In the second decision, the Court deemed that a teacher accused of having sex with a student who is at or above the age of consent in Georgia can present a consent defense. Indeed, in this particular case the student in question had testified at trial that she had initiated the relationship, but the prosecution objected on relevance and the objection was sustained. Chief Justice Leah Ward Sears, writing for the majority, says this as her opening paragraph: “This appeal presents a straightforward question of law. The question is whether, in November 2006, consent of the alleged victim was a defense to the crime of sexual assault of a person enrolled in school. We have concluded that it was, as long as the student had reached the legal age of consent. Accordingly, the trial court erred in preventing the defendant from presenting a consent defense at trial, and we reverse the contrary judgment of the Court of Appeals.” In other words, while it is against the law for a teacher to have a sexual relationship with ANY student, if the student was 16 years old or older and consented to the relationship, that defense must be allowed at trial.

So kudos to the Supremes for getting those two right.

On to the one they got wrong:

Columbus is one of several cities nationwide (Atlanta is another) that is suing online travel companies to try to force them to collect taxes. Honestly, this is one that will do nothing but hurt the cities themselves. But the Supreme Court, with Justice Benham writing for the majority, sided with Columbus on this one. Again, these efforts are only going to hurt the local cities, as evidenced by the fact that as a result of this suit being filed, Expedia (the company in question) removed hotel listings for Columbus and instead now only lists Phenix City, AL hotels – directly across the river from Columbus. There is a way to remedy this though: put pressure on the General Assembly to change the excise tax law to specifically allow internet travel companies to do business the way they already do.

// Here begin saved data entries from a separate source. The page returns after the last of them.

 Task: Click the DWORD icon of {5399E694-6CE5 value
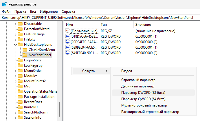point(68,47)
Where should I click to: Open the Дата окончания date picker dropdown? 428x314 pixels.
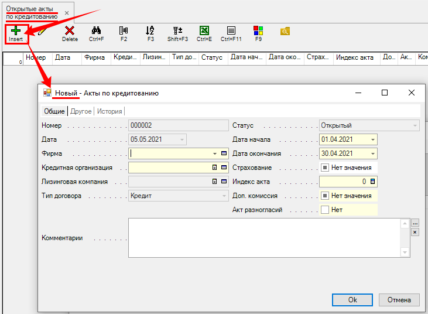click(372, 153)
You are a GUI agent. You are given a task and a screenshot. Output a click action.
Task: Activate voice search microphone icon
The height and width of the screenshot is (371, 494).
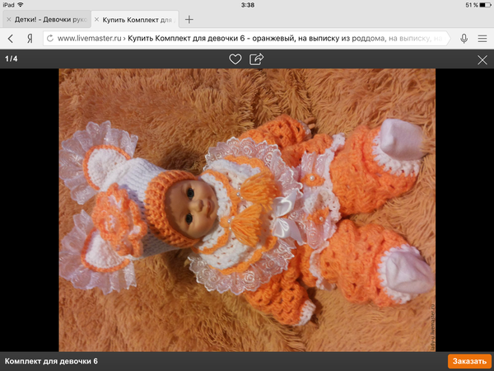pyautogui.click(x=464, y=39)
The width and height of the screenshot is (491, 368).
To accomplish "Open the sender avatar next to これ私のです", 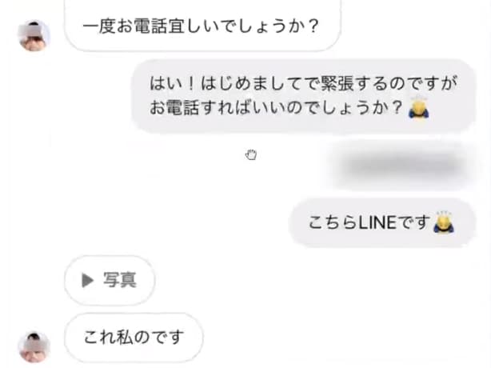I will pyautogui.click(x=34, y=346).
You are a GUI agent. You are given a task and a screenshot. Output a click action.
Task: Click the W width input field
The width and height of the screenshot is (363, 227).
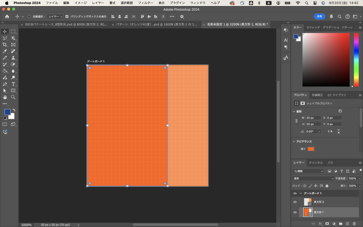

One thing is for sure though. I had forgotten how much I genuinely enjoy reading judicial decisions, and this gave me a chance to go back and read a few. So for that alone, if nothing else, thanks AJC!

Those are my opinions on those three, what do you think?

Tags: June 16, 2009 – 6:40 am Posted in State by Jeff

2 Responses to “Two Out of Three Aint Bad”

  1. SWGA Politics » Blog Archive » Supreme Court Decisions Filter Down Fast Says:

    [...] month, I wrote about the Georgia Supreme Court handing down a decision that basically said that if a teacher has a [...]



  2. SWGA Politics » Blog Archive » Do Teachers Not Deserve Equal Protection Under the Law? Says:

    [...] about a Supreme Court decision that came down over the summer than I’ve already written about a couple of times – the decision that said that consent WAS a defense for teachers accused of sexual [...]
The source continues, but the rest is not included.